In deze zaak heeft de voorzieningenrechter op 7 april 2022 uitspraak gedaan over een verzoek om een voorlopige voorziening in het kader van een omgevingsvergunning die was verleend aan een vergunninghoudster voor de bouw van een bedrijfshal in Helmond. De vergunninghoudster had op 24 januari 2022 een omgevingsvergunning aangevraagd voor het bouwen van een bedrijfshal met kantoor, het plaatsen van een erfafscheiding en reclame, en het wijzigen van een uitweg. Verzoeker, die woont in de nabijheid van de projectlocatie, heeft bezwaar gemaakt tegen dit besluit en verzocht om een voorlopige voorziening. De voorzieningenrechter heeft vastgesteld dat verzoeker een rechtstreeks betrokken belang heeft bij het besluit, aangezien hij zicht heeft op de projectlocatie.

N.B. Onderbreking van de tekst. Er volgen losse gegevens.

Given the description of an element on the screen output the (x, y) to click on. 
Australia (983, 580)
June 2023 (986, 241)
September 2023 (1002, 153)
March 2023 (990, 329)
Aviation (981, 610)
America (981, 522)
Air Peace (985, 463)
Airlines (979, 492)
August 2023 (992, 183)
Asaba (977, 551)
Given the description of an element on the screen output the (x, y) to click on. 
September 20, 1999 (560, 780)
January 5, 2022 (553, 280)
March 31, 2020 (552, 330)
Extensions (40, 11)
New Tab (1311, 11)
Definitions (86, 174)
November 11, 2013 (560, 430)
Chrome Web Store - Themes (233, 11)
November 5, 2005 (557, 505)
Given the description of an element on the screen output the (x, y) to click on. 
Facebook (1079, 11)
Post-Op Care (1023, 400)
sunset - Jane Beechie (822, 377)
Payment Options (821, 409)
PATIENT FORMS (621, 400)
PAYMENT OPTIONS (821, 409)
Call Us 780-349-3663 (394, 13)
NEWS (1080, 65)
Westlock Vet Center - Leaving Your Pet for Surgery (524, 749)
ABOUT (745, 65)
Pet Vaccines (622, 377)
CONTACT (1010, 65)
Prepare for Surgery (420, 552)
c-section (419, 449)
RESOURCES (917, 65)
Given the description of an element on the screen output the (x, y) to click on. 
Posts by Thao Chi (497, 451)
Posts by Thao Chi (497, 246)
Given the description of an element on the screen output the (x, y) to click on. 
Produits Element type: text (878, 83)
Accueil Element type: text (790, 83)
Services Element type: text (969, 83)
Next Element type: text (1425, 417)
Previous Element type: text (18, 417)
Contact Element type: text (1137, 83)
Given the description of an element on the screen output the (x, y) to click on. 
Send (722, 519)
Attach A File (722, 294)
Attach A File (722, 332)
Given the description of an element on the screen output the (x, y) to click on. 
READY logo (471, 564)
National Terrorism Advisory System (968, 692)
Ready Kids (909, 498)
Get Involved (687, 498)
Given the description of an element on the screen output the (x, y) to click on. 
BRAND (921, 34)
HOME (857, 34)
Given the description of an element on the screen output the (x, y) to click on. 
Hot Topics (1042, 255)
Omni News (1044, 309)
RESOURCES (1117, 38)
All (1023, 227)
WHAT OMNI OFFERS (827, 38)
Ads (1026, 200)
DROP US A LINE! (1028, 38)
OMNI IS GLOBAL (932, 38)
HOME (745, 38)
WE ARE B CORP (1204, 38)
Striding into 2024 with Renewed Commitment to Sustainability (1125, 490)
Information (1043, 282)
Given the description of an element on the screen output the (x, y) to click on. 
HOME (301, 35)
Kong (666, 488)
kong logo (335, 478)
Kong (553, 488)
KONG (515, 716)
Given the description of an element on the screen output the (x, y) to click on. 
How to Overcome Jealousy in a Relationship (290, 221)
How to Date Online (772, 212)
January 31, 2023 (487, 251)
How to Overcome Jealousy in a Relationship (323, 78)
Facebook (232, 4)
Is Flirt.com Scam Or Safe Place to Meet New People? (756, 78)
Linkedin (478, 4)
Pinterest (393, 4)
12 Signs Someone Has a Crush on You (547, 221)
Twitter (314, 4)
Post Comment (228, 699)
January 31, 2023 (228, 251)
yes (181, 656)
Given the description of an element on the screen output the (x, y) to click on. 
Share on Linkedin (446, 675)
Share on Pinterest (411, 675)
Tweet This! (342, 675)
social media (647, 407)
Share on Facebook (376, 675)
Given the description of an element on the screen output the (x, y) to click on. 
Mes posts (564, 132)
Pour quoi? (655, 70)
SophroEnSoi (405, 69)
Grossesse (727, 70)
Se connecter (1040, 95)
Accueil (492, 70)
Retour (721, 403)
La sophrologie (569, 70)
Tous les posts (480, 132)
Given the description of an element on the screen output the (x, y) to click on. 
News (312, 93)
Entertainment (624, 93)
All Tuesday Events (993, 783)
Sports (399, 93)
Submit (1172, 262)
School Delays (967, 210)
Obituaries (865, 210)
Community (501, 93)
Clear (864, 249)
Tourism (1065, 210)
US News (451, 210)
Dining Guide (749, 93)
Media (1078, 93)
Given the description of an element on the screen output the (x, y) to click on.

De voorzieningenrechter heeft overwogen dat de vergunninghouder gebruik heeft gemaakt van binnenplanse afwijkingsbevoegdheden om de bouwhoogte van de hal te verhogen van 10 naar 16,5 meter. De voorzieningenrechter oordeelt echter dat het stapelen van deze afwijkingsbevoegdheden niet is toegestaan, omdat er verschillende criteria gelden voor het gebruik van deze bevoegdheden. De voorzieningenrechter heeft ook vastgesteld dat de bouwtekeningen niet voldoen aan de eisen voor een ondergeschikt bouwdeel, waardoor de vergunning niet op de juiste wijze is verleend.
Desondanks heeft de voorzieningenrechter het verzoek om schorsing van de omgevingsvergunning afgewezen, omdat verweerder de mogelijkheid heeft om de vergunning te herstellen in de bezwaarfase. De voorzieningenrechter heeft geconcludeerd dat de vergunning vergunbaar is met toepassing van de relevante wetgeving en dat er geen aanleiding is voor een voorlopige voorziening. De uitspraak is openbaar gemaakt en er staat geen rechtsmiddel open tegen deze beslissing.